= WHAT YOU WILL DO =
Copy the records below word for word, starting at the line that contains "Click Cancel in the Edit Cameras dialog" and ending at the line that contains "pyautogui.click(x=202, y=70)".

________________________

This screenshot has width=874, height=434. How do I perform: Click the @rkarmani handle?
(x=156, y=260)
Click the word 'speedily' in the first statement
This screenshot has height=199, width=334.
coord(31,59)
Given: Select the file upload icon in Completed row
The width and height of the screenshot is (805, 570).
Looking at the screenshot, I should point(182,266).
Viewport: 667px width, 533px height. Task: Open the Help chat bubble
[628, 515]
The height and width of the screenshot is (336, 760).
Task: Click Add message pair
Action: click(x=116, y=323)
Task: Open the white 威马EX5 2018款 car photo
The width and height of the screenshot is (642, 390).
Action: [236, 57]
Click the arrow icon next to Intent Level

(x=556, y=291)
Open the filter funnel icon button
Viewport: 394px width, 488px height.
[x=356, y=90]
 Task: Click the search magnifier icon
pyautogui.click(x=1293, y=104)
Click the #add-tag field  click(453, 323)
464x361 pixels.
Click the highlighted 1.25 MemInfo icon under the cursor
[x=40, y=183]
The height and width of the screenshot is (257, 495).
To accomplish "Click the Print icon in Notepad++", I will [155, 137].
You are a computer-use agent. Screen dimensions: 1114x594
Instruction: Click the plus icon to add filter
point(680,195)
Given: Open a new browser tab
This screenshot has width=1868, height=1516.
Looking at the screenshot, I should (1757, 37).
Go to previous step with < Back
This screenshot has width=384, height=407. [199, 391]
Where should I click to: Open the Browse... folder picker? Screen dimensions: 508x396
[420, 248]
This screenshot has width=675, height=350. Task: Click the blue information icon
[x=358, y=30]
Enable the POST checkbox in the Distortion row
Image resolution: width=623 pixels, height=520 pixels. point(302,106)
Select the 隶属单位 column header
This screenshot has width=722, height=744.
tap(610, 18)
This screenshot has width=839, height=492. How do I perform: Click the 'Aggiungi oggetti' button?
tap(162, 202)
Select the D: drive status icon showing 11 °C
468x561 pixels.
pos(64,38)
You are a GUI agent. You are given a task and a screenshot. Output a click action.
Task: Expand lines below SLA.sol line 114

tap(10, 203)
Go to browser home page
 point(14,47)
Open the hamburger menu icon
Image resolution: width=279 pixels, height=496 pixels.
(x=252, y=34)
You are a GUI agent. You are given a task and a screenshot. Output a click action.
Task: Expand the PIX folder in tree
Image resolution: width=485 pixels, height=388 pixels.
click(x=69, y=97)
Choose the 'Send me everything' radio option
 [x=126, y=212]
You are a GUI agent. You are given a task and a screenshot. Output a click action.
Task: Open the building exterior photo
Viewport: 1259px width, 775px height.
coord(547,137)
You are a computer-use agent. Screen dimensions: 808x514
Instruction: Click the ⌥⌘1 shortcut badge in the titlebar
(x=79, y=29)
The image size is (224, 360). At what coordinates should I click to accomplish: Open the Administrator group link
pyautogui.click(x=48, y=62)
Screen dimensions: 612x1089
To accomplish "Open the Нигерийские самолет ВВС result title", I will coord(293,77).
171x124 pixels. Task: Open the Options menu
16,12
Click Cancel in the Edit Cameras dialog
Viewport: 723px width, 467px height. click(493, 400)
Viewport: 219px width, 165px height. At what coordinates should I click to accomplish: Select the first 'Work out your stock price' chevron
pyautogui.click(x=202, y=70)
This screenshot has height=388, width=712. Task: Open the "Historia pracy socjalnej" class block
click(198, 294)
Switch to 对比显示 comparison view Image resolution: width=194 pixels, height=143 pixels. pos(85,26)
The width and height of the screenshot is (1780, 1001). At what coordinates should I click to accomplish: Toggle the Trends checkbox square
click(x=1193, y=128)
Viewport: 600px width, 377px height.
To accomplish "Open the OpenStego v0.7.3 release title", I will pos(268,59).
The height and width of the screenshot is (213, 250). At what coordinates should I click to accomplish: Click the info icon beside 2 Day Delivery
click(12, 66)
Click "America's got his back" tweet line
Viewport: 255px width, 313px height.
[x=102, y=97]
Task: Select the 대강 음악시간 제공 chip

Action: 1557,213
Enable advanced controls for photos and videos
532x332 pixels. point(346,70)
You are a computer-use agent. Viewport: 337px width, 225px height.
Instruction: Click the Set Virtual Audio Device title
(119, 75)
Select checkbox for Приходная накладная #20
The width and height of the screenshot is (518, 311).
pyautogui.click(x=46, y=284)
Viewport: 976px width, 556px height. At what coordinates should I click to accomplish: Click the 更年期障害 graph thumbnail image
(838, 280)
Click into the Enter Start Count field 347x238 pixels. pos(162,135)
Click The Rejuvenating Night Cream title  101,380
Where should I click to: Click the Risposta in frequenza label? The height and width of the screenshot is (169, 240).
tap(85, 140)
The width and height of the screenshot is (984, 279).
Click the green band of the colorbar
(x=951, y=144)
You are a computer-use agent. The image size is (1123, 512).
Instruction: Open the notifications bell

________________________

= FINISHED TASK =
Click Cancel in the Edit Cameras dialog
Viewport: 723px width, 467px height. click(493, 400)
Viewport: 219px width, 165px height. At what coordinates should I click to accomplish: Select the first 'Work out your stock price' chevron
pyautogui.click(x=202, y=70)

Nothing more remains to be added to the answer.